Task item :: Every line below must come back exactly as it stands, with the images omitted.

Recorded data ::
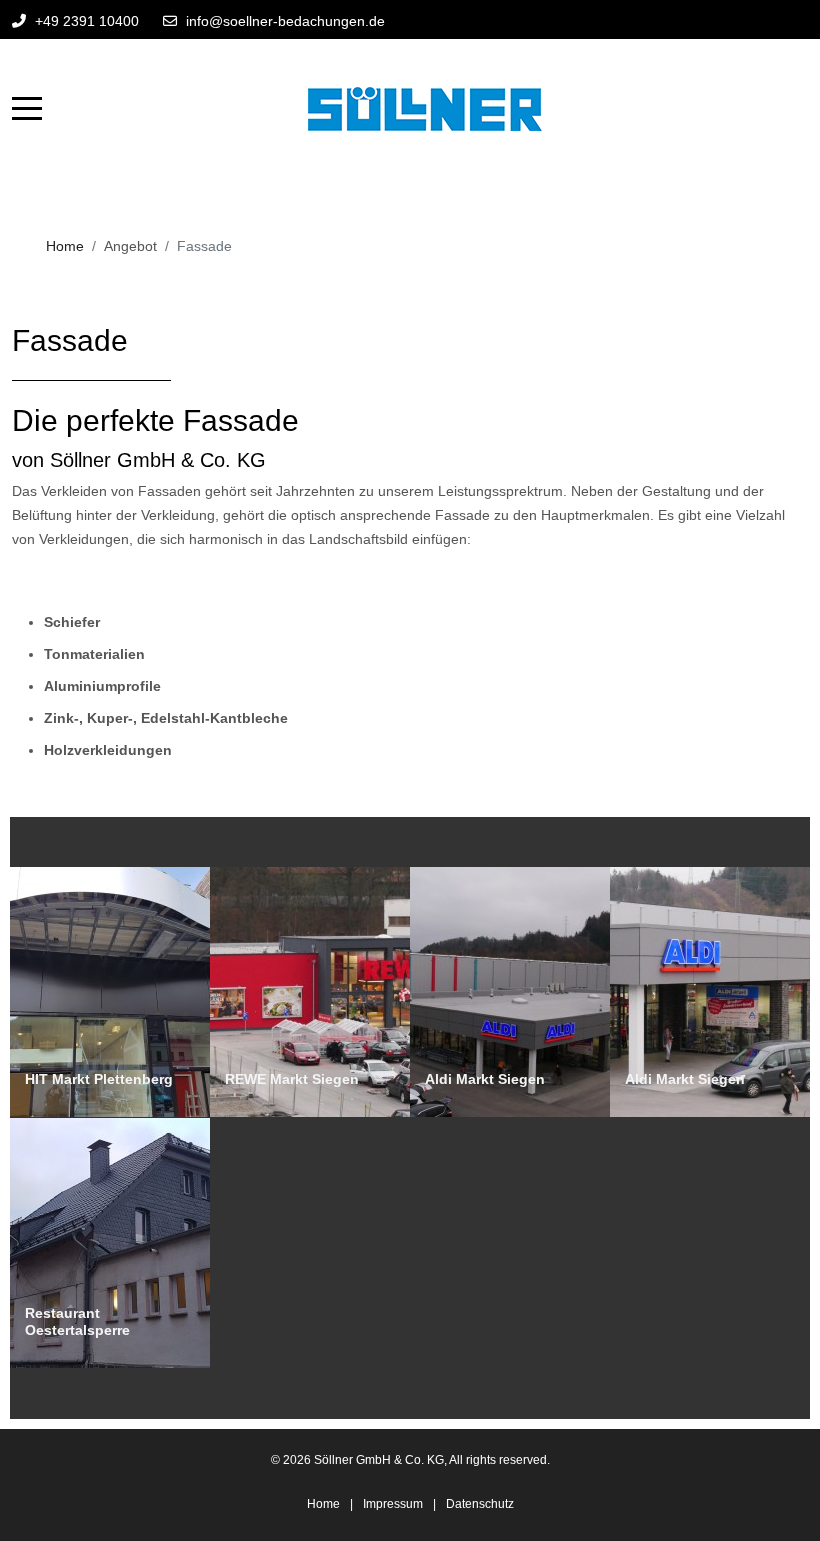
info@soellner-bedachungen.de (285, 21)
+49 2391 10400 (87, 21)
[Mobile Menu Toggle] (27, 109)
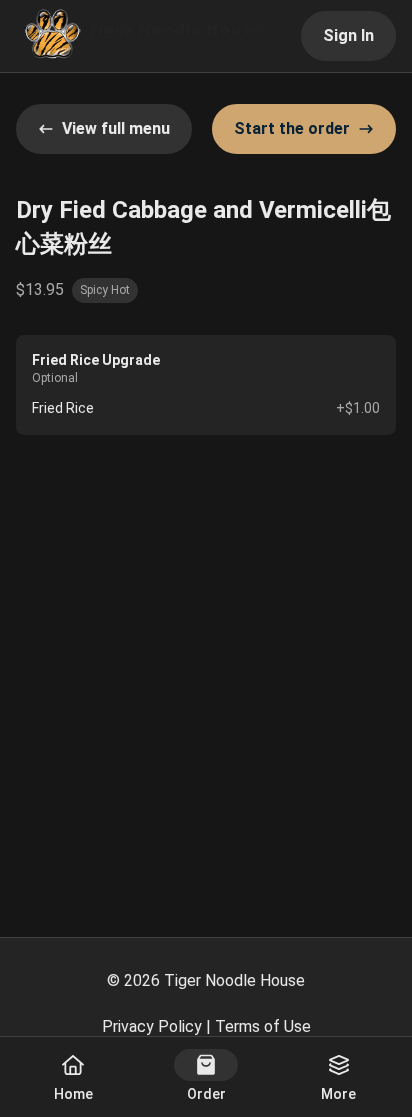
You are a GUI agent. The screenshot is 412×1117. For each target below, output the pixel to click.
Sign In (348, 35)
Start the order (292, 128)
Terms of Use (263, 1026)
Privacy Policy (152, 1026)
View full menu (116, 128)
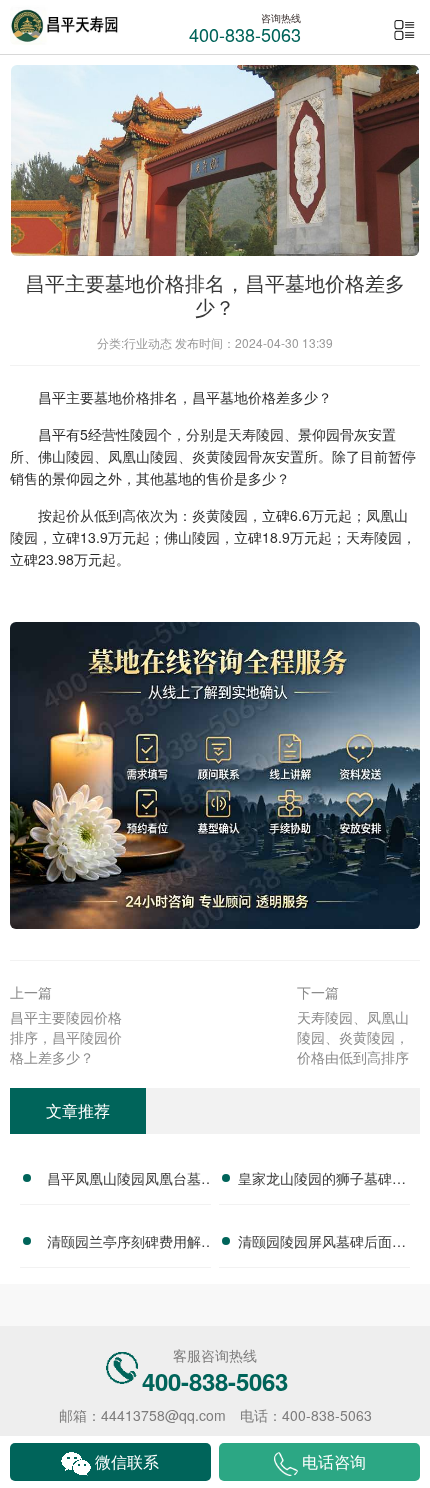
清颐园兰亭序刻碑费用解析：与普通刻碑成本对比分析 (124, 1244)
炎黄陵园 (220, 456)
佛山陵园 (66, 456)
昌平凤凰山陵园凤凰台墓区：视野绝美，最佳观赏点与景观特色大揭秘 (124, 1181)
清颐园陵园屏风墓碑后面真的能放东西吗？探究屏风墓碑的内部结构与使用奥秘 (322, 1244)
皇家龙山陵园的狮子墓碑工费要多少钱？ (322, 1181)
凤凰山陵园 (143, 456)
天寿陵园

Solution to this exercise ::
info@soellner-bedachungen.de (285, 21)
+49 2391 10400 (87, 21)
[Mobile Menu Toggle] (27, 109)
You are a GUI agent. The screenshot is 412×1117. For each target below, output the pixel to click.
Sign In (348, 35)
Start the order (292, 128)
Terms of Use (263, 1026)
Privacy Policy (152, 1026)
View full menu (116, 128)
清颐园兰亭序刻碑费用解析：与普通刻碑成本对比分析 (124, 1244)
炎黄陵园 (220, 456)
佛山陵园 (66, 456)
昌平凤凰山陵园凤凰台墓区：视野绝美，最佳观赏点与景观特色大揭秘 (124, 1181)
清颐园陵园屏风墓碑后面真的能放东西吗？探究屏风墓碑的内部结构与使用奥秘 (322, 1244)
皇家龙山陵园的狮子墓碑工费要多少钱？ (322, 1181)
凤凰山陵园 (143, 456)
天寿陵园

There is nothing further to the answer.